Phase two came when demand became more global—the US remained the prime location and so there was an influx of candidates travelling from the East to the West to assimilate the high-quality supply of business schools there.
Phase three has proven that graduate management education is a “global phenomenon,” Sangeet says. The shift since the turn of the century has displaced the US as the sole guarantor of business education.
In the Financial Times’ Global MBA Ranking 2000, 45-out-of-74 schools were based in the US, with only one from Asia—Hong Kong University of Science and Technology (HKUST).
In the most recent ranking—in 2018—50-out-of-101 schools were based in the US, but there were 10 Asian based schools—seven in China and three in Singapore.

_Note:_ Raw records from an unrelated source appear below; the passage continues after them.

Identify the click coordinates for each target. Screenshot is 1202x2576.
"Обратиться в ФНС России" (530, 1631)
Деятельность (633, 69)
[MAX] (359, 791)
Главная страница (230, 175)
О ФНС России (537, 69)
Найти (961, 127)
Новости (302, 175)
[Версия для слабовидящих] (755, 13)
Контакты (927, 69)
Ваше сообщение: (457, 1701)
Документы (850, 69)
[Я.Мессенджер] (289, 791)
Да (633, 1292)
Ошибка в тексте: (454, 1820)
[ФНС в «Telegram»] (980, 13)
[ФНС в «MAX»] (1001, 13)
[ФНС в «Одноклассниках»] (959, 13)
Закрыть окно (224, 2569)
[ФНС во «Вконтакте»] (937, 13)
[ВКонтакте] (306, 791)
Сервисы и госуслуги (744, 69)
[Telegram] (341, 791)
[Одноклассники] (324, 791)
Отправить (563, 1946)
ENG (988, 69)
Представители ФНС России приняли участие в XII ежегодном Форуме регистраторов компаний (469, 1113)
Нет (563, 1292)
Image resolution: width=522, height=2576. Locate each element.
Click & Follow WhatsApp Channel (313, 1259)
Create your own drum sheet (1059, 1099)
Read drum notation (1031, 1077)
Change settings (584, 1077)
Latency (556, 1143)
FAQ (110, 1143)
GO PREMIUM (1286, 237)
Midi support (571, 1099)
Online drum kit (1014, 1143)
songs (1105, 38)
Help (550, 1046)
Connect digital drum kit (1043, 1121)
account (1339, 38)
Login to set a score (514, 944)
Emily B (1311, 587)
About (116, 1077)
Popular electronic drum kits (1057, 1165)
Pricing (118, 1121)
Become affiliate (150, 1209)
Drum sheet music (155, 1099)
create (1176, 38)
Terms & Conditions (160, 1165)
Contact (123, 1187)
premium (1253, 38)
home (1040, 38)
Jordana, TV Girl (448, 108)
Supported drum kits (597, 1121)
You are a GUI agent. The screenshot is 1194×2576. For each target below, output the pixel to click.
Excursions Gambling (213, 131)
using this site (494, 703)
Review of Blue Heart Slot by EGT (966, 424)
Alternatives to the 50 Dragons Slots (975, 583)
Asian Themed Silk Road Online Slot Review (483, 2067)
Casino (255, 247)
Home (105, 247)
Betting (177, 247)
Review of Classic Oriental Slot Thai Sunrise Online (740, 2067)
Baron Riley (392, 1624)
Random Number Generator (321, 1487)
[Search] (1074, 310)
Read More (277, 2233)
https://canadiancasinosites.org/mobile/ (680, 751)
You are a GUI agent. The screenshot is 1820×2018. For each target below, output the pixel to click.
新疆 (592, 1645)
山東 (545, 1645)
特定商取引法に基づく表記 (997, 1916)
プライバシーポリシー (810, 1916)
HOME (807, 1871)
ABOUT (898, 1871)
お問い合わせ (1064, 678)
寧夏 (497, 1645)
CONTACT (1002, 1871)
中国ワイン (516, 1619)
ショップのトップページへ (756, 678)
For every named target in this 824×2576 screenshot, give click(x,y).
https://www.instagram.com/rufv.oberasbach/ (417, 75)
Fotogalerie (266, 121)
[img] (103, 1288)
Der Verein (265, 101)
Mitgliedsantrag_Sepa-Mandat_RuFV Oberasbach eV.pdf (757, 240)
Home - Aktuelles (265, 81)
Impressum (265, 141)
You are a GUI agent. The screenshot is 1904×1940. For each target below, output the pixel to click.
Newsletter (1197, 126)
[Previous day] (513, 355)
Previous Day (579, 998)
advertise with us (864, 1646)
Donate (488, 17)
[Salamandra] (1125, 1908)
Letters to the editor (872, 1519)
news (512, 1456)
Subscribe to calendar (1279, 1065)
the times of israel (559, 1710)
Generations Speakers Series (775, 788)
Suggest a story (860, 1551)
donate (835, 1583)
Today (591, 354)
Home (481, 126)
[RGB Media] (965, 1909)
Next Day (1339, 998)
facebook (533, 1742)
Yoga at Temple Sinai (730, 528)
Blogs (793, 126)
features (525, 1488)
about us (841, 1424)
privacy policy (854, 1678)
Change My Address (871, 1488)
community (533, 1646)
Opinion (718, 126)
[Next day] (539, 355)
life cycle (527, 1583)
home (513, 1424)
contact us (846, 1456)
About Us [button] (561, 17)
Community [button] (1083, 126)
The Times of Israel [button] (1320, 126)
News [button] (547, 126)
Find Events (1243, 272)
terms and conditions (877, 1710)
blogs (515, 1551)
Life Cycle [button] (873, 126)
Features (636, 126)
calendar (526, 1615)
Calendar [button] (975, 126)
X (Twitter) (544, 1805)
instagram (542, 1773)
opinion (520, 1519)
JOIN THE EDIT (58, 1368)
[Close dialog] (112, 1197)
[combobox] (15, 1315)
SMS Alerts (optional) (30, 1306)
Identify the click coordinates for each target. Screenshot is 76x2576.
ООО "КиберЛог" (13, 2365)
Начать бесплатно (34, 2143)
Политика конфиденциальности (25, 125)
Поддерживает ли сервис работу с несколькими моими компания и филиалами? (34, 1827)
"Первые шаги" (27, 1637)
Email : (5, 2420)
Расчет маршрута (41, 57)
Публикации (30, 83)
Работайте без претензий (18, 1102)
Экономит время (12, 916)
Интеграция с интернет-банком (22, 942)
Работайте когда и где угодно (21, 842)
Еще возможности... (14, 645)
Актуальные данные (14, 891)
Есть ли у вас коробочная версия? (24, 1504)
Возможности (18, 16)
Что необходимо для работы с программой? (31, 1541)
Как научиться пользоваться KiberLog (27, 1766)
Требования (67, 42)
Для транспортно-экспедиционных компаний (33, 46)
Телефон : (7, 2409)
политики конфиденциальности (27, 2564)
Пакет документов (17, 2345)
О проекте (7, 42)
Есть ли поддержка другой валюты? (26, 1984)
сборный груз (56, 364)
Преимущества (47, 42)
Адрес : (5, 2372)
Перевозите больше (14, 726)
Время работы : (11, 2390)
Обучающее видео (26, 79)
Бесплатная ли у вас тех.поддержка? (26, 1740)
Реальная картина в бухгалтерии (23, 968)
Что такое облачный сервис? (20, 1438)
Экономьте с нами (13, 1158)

“Now, the US has less than one-quarter of the world’s GDP and less than one-fifth of global invested capital,” explains Sangeet. “Everybody else has caught up, and students now have a choice.”
The MBA is the focal point around which business education orbits. The rise of the one-year MBA has added to woes in America as the two-year programs there are being shunned for shorter degrees overseas.
Sangeet admits to being asked whether the MBA in the US is dead. His response? “The demise of the MBA is exaggerated. It’s not dead, it’s just relocated to Asia.”
In the completed admissions year of 2017, only 38% of Full-Time MBA programs in the US indicated a growth in applications—that’s in contrast to more than seven-in-10 programs in Canada, the UK, and Europe, and eight-in-10 programs in Asia reporting growth. On an aggregate basis, there has been a global increase of 6% in the number of applications to MBA programs.
READ: 4 In 5 Companies Will Hire MBA Graduates In 2018, Says Latest GMAC Report
US Against Them
Politics is pertinent to the business school admissions space—a drop in external applications to the US has coincided with anti-immigration rhetoric and the ‘America First’ policies of the Trump administration since he took office in January 2017.
The latest GMAC Corporate Recruiters Survey (above) also revealed that over half of the respondent companies in the US do not plan to hire international graduates in 2018—only one-quarter said they are committed to international hires.
The current climate is a big issue, says Bill. “When the deans of US business schools gather we feel the number one threat to our vitality is the current issue around students coming from outside the US.